[Opening TEXT SECTION section]

Hello, everyone 🙂  I was back at work this week after having an extended Easter break.  Can’t say I was overjoyed at the thought of returning to work, but very grateful to have a job to return to (the current economic climate being what it is, every extra day of employment is a bonus).  It took a while to get back into the swing of things, and I was horribly nervous when people came in to ask questions about our services etc ; after just a week off, I was a bit brain-dead and stupid.  But I got through it ok and people seemed happy with my responses.  It’s probably just me who thought I was useless!

One of my tasks today was to write a book review.  The book, “Love Laughter and Longevity : the Art and Science of Wellbeing” by Janni Goss, talks about laughter and its positive effects on our health, longevity, and quality of life.  As my organisation assists people with dementia, and encourages positive thinking and celebrating the small joys in life, this book could benefit many people who are dealing with the difficulties that dementia inevitably brings.  But laughter is a well-documented medicine for many of the things that ail us, whether we are experiencing illness or not.

There are physical changes that occur when we laugh : blood flow increases, endorphins are released, cortisol levels are lowered and the immune response is improved.  Intense laughter (whether faked or not – the brain can’t tell the difference) also provides aerobic exercise, which is far more enjoyable than time spent at the gym.

[Closing TEXT SECTION section]
[Opening DATASET section]

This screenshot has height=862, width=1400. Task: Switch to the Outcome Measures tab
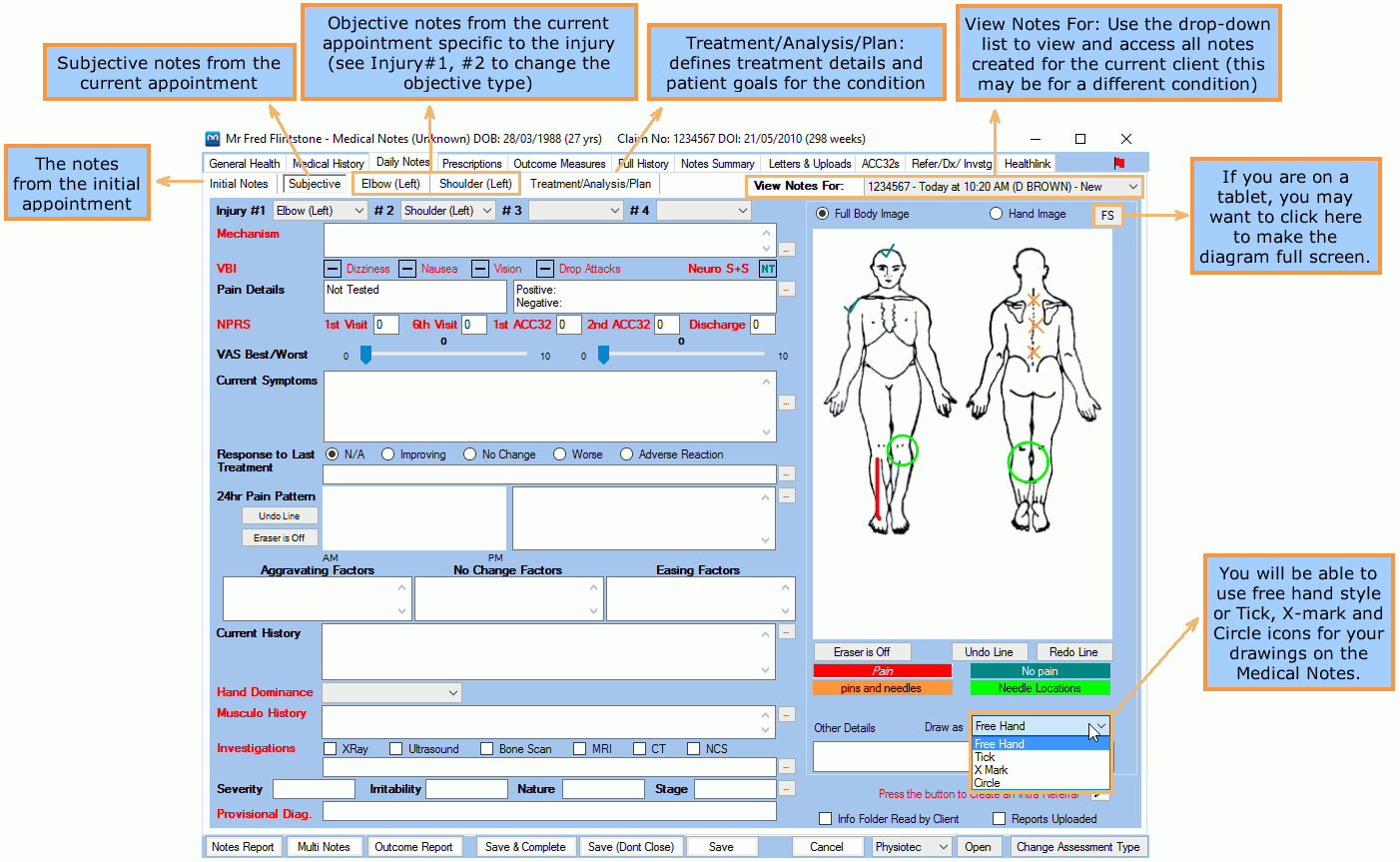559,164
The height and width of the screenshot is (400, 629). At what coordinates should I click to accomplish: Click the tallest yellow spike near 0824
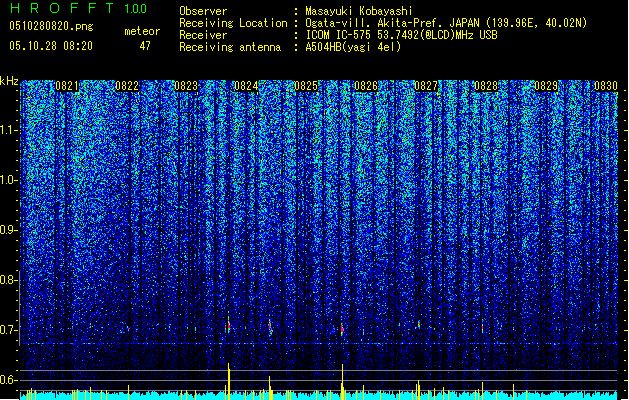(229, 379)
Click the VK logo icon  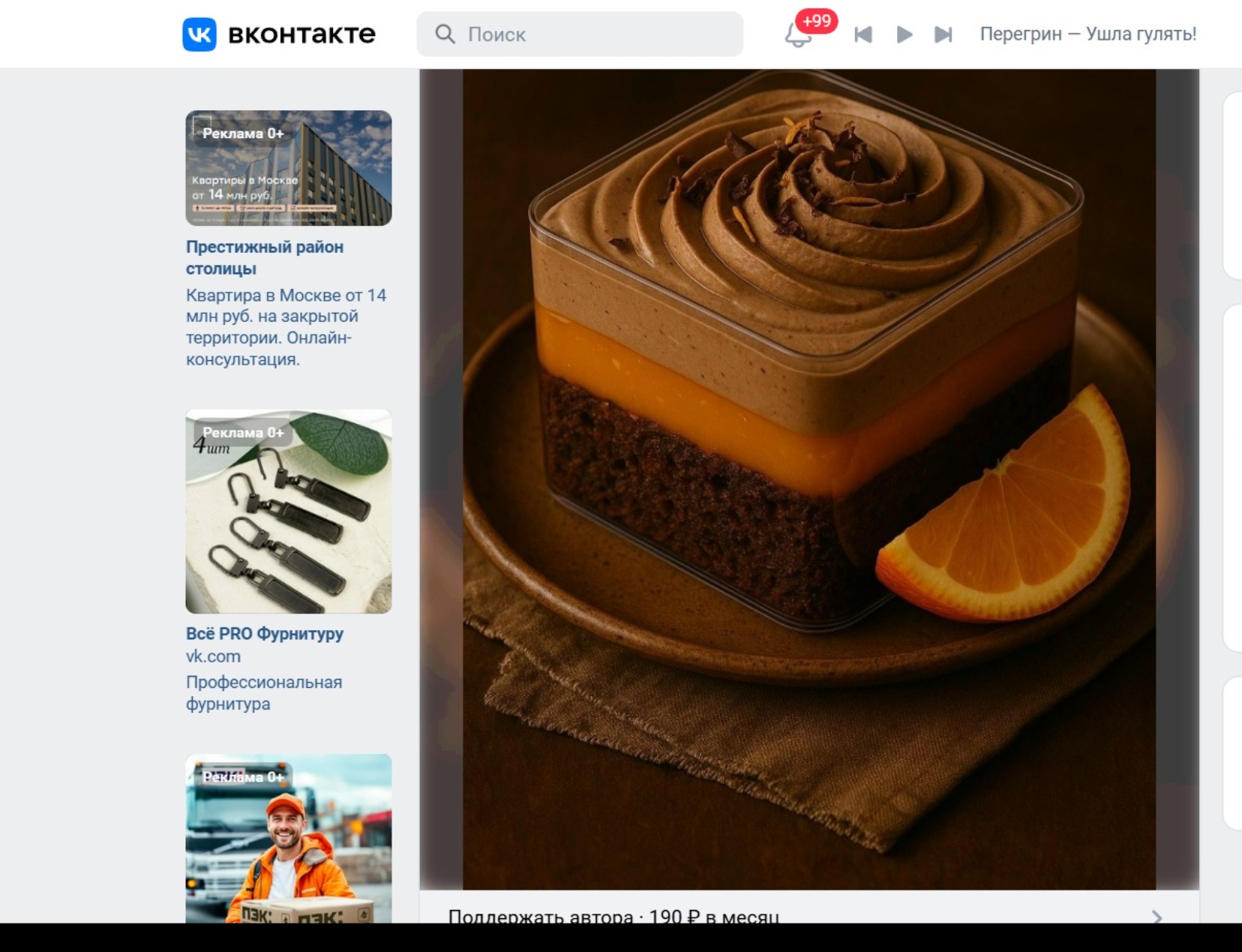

[Closing DATASET section]

Please resume the post about laughter and health, starting after its final sentence.

Janni is an advocate for Laughter Yoga and its benefits.  Over 100 countries around the world have Laughter Yoga groups, and its positive effect on people with illnesses ranging from high blood pressure to cancer has been studied and reported in numerous medical journals.  It’s certainly an interesting topic to read about (a lot of my reading-for-work tasks are pretty dull and make me go a bit cross-eyed) and worth further investigation if you’re into self-improvement and inner health (whilst improving your outer health at the same time!).  You can read more from Janni HERE or learn about Laughter Yoga throughout Australia HERE

All that laughter and being happy reminded me of this little canvas I painted on the weekend.  At first, when I had finished it, I felt a bit unsure about the whole “bee happy” thing.  Sometimes we’re just NOT, right?  Sometimes we are decidedly unhappy and a bit down in the dumps.  But I guess what Janni’s book and philosophy encourages is to embrace the small joyful moments in life and use them to promote well-being in our bodies and minds.  It’s kinda like faking it til you make it.  Not avoiding dealing with sadness but, rather, using joy to combat it and face it head on.  And you might as well have a few extra happy hormones to help you, right?

Having said all that, it’s important to let people know you’re struggling.  No one should suggest you “pretend” to be happy if you’re not.  That’s way too much pressure!  I believe happiness itself is a bit of a myth.  It’s such a vague concept.  No one is happy 100% of the time ; how can you be, when there is so much suffering and pain in the world?

But I think it’s important to be content with your situation, be in the moment, and be happy about the small things in life, focusing on the good, and doing what you can to minimise the “bad”.  It’s easy to be overwhelmed by the sad or upsetting moments in our life, but how often do we give the same amount of energy to joyous moments, savouring them and replaying them in our minds?  The brain can’t differentiate between something that is a memory and something that is happening now.  So, we should try and hold on to happy memories and use them to boost our spirits when we are down, rather than re-living those moments that caused us pain and distress.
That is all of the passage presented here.